Friday, January 20, 2017

Optimal number of parties

What is the optimal number of parties for representative government? Should there be minimum thresholds? What should they be? Is party competition necessary for representative government?

Too many parties can spoil politics
TO ENTER parliament, a Dutch political party need only win enough votes for one seat. With no minimum threshold, there are lots of parties. Eleven succeeded in 2012, including two liberal parties, three Christian ones and one that cares about animal rights. In the next election, this March, polls suggest the total could rise to 13, with the addition of a pro-immigrant party and an anti-immigrant one…

As with the Netherlands, so with Europe. The ideologies that held together the big political groupings of the 20th century are fraying, and the internet has lowered the barriers to forming new groups. So parties are multiplying. Some see this as cause for celebration. A longer menu means that citizens can vote for parties that more closely match their beliefs. This is good in itself and also increases political engagement. Countries with proportional-representation systems, which tend to have more parties, have higher voter turnout than first-past-the-post countries like America and Britain.

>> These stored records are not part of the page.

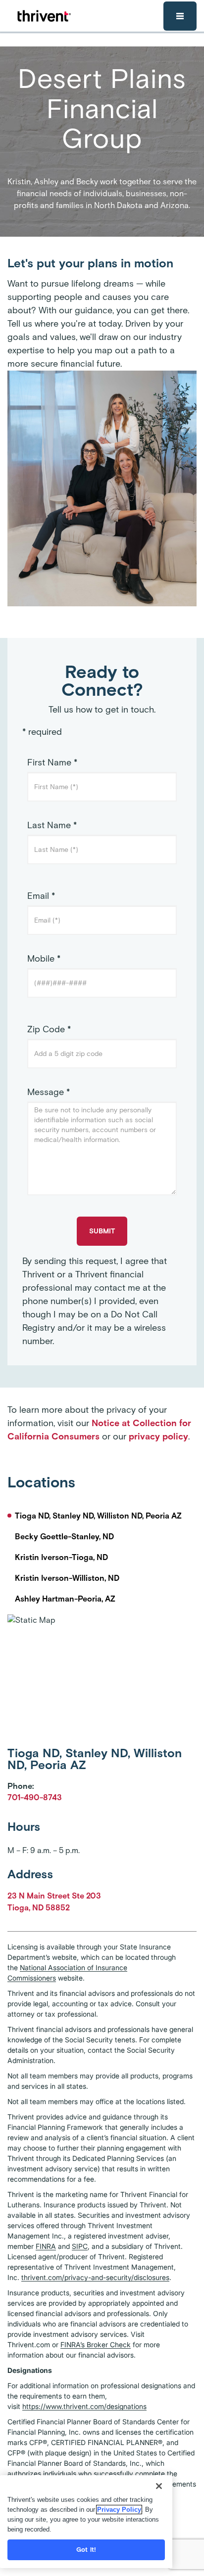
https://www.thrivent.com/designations (84, 2406)
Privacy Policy (119, 2509)
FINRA (46, 2246)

Yet excessive fragmentation has drawbacks. As parties subdivide, countries become harder to govern. A coalition of small parties is not obviously more representative than one big-tent party. Big parties are also coalitions of interests and ideologies, but they are usually more disciplined than looser groups, and so more likely to get things done.

Having too many parties is often unwieldy. Coalitions become harder to form and often include strange bedfellows… [I]n Denmark the centre-right government needs the support of the Liberal Alliance, which wants to cut social spending, and the Danish People’s Party, which wants to raise it… Spain’s recent shift from two major parties to four produced a stand-off that left it without a government for most of last year. Its citizens had more choices when they voted, but then spent ten months under the rule of unelected caretakers—not a clear gain in democracy…

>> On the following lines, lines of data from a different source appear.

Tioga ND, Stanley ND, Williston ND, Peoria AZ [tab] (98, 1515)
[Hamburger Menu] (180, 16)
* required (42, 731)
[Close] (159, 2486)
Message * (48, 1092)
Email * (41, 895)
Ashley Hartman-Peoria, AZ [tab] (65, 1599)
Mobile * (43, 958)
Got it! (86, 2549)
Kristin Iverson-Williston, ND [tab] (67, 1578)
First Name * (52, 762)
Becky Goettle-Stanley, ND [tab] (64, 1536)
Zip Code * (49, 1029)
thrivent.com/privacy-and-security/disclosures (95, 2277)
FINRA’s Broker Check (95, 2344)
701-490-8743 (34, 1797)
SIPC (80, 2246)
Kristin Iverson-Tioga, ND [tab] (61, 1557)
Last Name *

Far from increasing real choice, multiplying parties can allow politicians to hide the fact that what matters is patronage…

Sometimes, new policies need new parties to champion them. For all their flaws, the left-wing Podemos party in Spain and the populist, anti-immigrant Sweden Democrats represent voters whose voices were not being heard. But some politicians form new parties for selfish reasons. Candidates… hunger for the subsidies and free broadcasting time that many countries grant to each party…

Parties are middlemen between government and voters, organising a multiplicity of policies into a simpler menu of options. That menu can be too short (as in China). But it can also be so long and confusing that voters can’t tell what they are ordering—and probably won’t get it.